Nicholas Sambanis, Associate Director of United Nations Studies at Yale University

Date & Time

Thursday
Jun. 20, 2002
12:00am – 12:00am ET

Overview

Summary of the Woodrow Wilson Center Conflict Prevention Project's working group meeting on Understanding Non-Traditional Threats to Global Security: Economic and Social Inequalities, with Professor Nicholas Sambanis, Associate Director of United Nations Studies at Yale University.

Professor Sambanis stated that his remarks would encompass four broader themes within the topic of civil war: whether or not economic inequality or other types of inequality increase the risk of civil war; findings with regards to the relationship between inequality and the onset, duration, termination and recurrence of civil war; what types of inequality might be most important – inequality among groups or states, income or assets, or political inequality; and lastly an attempt to highlight some of the policies that have been shown to reduce the risk of civil war, addressing the question of whether or not policies to reduce the threat of global instability should actually try to reduce inequality, or if they should they be targeted at other problems that have been known to be associated with civil war.

Referring to the discussion paper circulated prior to the working group session, he stated that the focus of the paper – globalization and its consequences on economic inequality – assumed that inequality is related to political violence.
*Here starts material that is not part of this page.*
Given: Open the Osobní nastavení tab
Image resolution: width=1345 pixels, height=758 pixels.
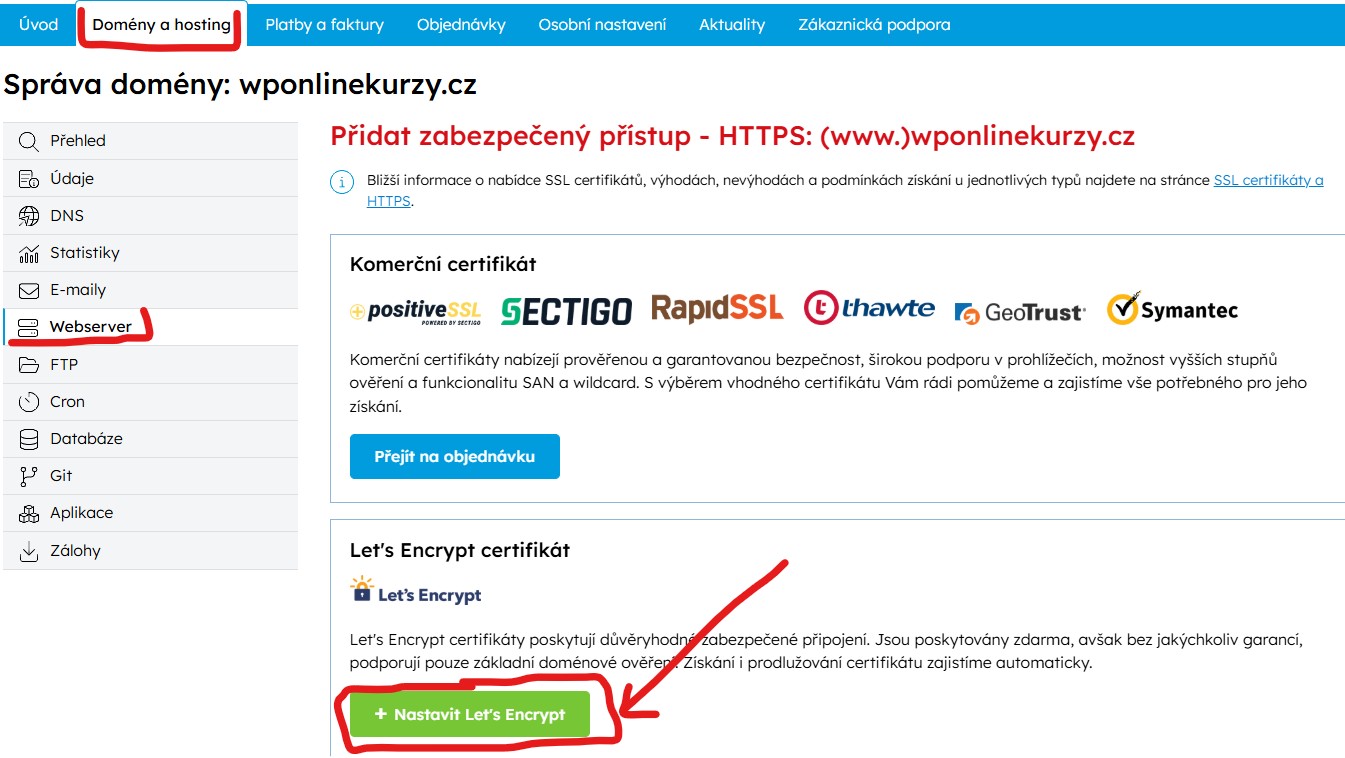Looking at the screenshot, I should click(602, 25).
He cautioned, however, that this conclusion had not yet been demonstrated in empirical or theoretical literature in both political science and the political economy of civil war.

Professor Sambanis explained that one of the channels that globalization might reduce civil war directly or indirectly through inequality is by increasing the level of income. "Research has shown that civil war is mainly the problem of poorer societies," he stated, "and that it has distributional consequences that are poorly understood and that are a function of a number of variables." These variables include the level of development of an economy, the type of resources in which the country is trading, the regional concentration of resources, and the cultural, social and political differences between regions. "We do not fully understand yet how globalization will actually impact the likelihood of violent political conflict," he stated. "There are plausible arguments and hypothesis on both sides, suggesting that globalization might reduce or increase risk of civil war."

As a way to advance the discussion in the direction of understanding the impact of globalization on civil war, Sambanis focused on one of the mechanisms that was hypothesized in the briefing paper – that inequality is the mechanism through which globalization might increase the level of global instability – saying that he would touch on theories and findings in the literature on civil war and discuss how inequality fits into that picture.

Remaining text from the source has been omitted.